Sharply higher mortgage rates have caused a sudden pullback in home sales, and now sellers…
There’s no doubt about it: The U.S. housing market continues to run hot. Home shoppers are engaging in bidding wars at the highest clip ever recorded. Inventory remains 48% below pre-pandemic levels. And the annual rate of home price appreciation—19.2%—is just shy of the record set last summer.
That said, the U.S. housing market may finally be showing signs of cooling. At least that’s according to Redfin.
“Fewer people are starting online home searches and applying for mortgages than this time last year, and year-to-date growth in home tours remains far below 2021 levels.
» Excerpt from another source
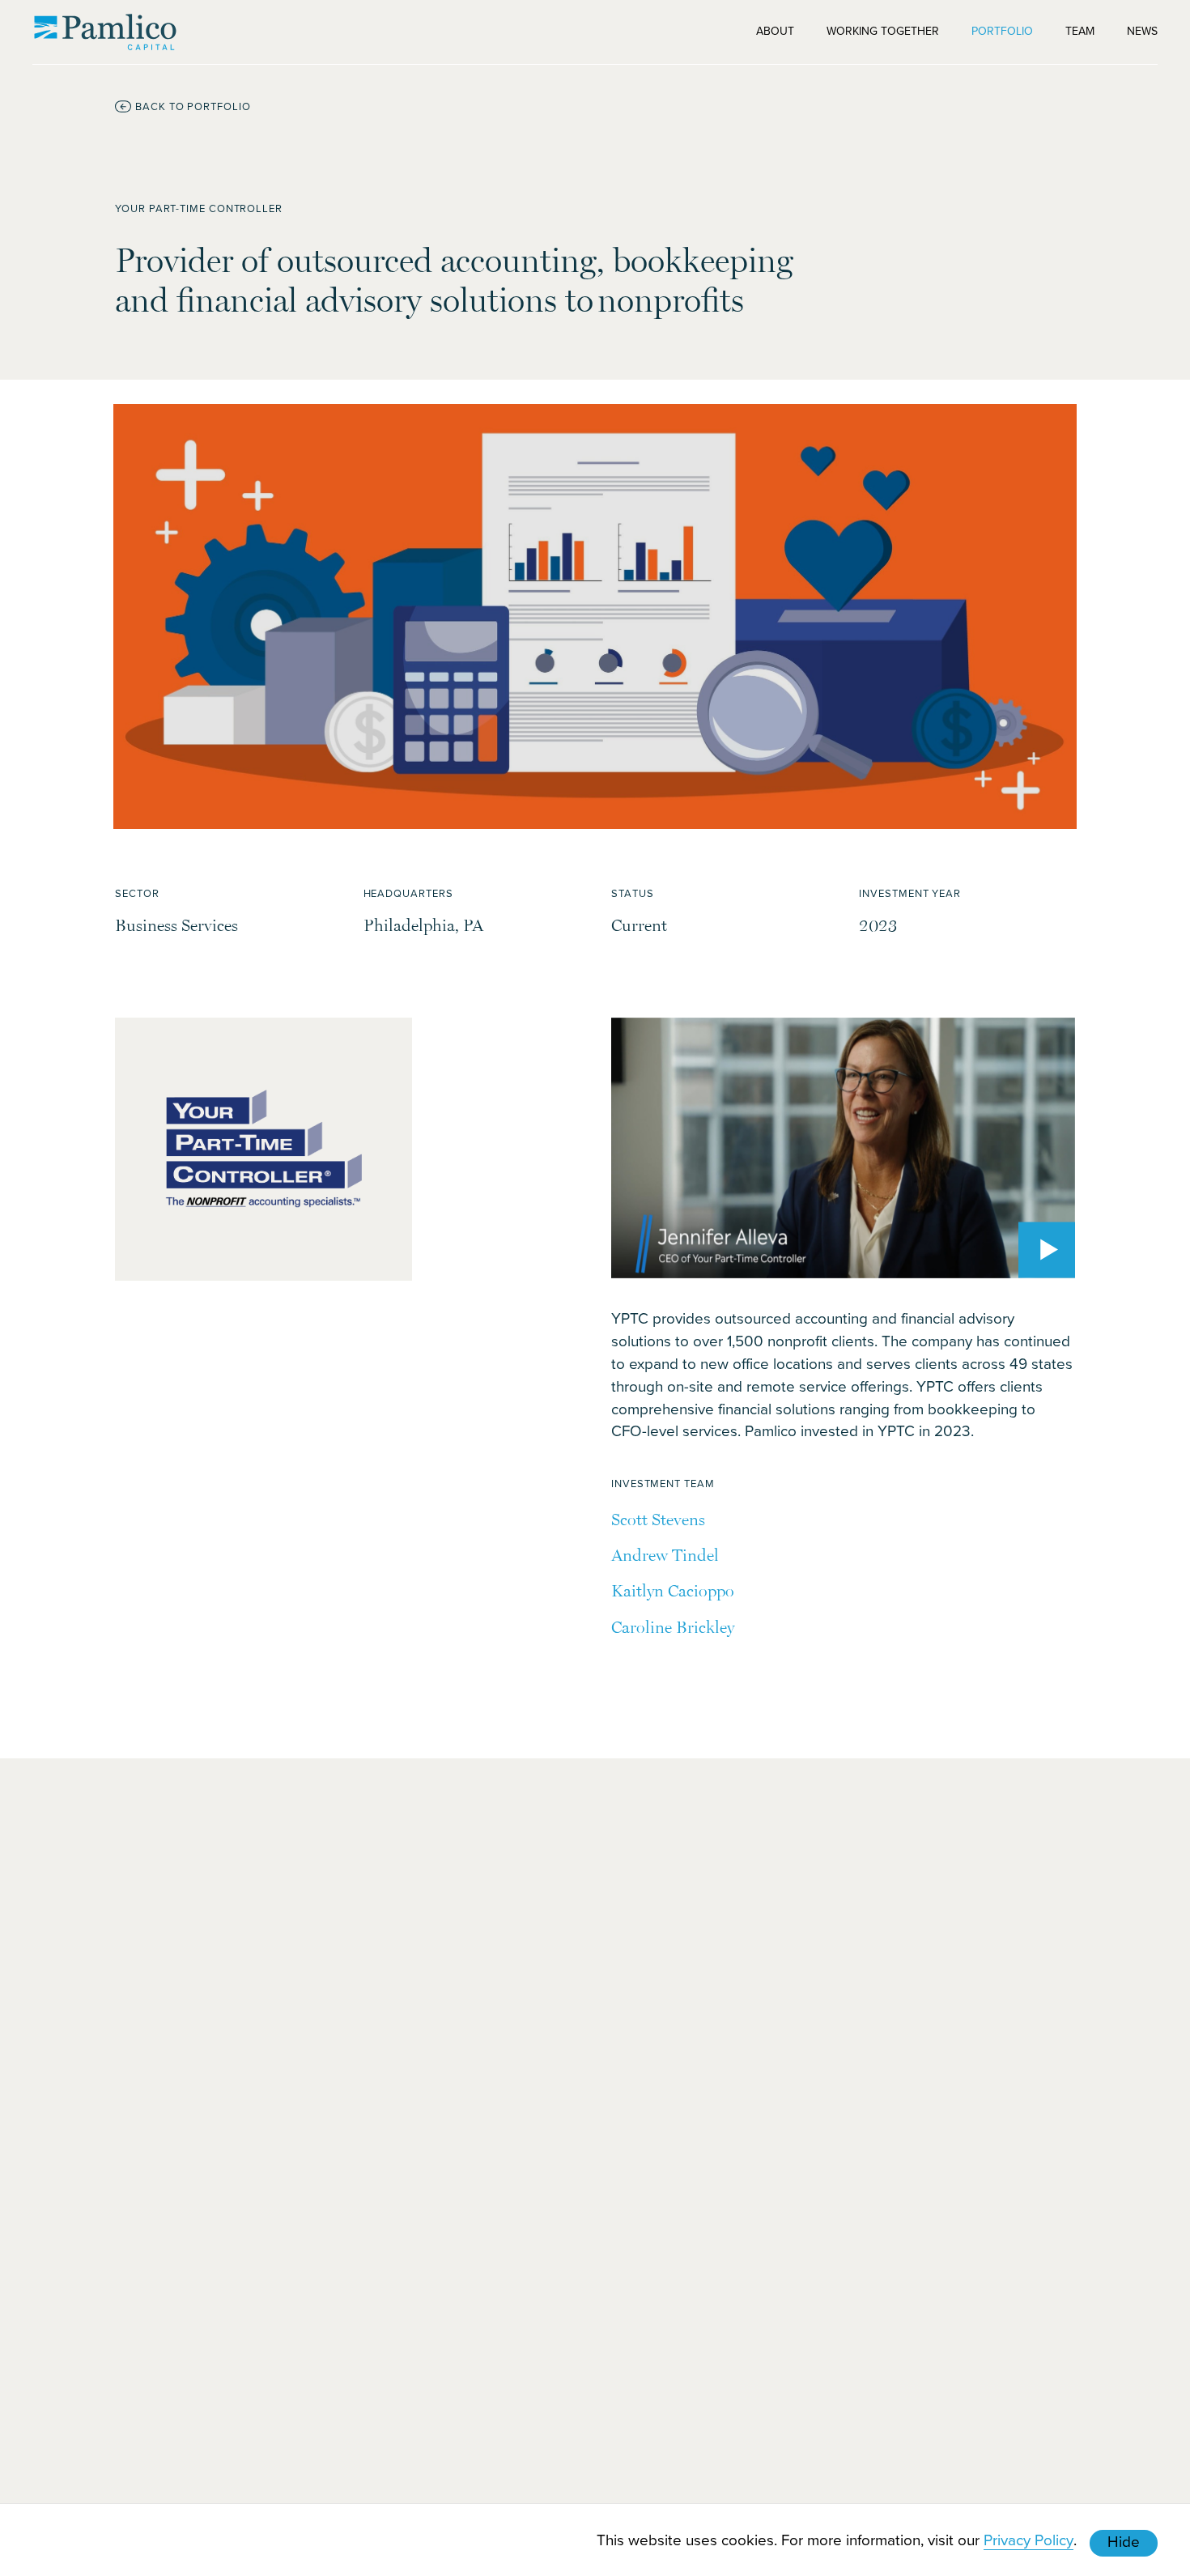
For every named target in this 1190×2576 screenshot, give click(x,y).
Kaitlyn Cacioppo (672, 1590)
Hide (1123, 2541)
An increasing share of sellers are also reducing their prices after putting their homes on the market,” wrote Redfin researchers in a report published on Thursday. “The market still feels hot, but a slowdown in online searches, home tours, and mortgage applications suggests more buyers are getting priced out.”
Why are more home shoppers suddenly dropping out of the market? Redfin points to soaring mortgage rates. As of last week, the average 30-year fixed mortgage rate climbed to 4.67%. Just a month prior, that average rate was 3.89%. Meanwhile, back in December it was 3.11%.
As mortgage rates rise, some would-be borrowers—who must meet lenders’ strict debt-to-income ratios—lose their mortgage eligibility. Others simply balk at the higher monthly mortgage payments.
“Mortgage rates are shooting up at the fastest pace in history, sending the typical monthly mortgage payment for a homebuyer up more than $500 since the beginning of this year,” wrote the Redfin researchers. “As rates quickly approach 5%, we expect their impact on homebuyer demand to change from a motivator—driving a sense of urgency to buy before rates rise further—to a deterrent.”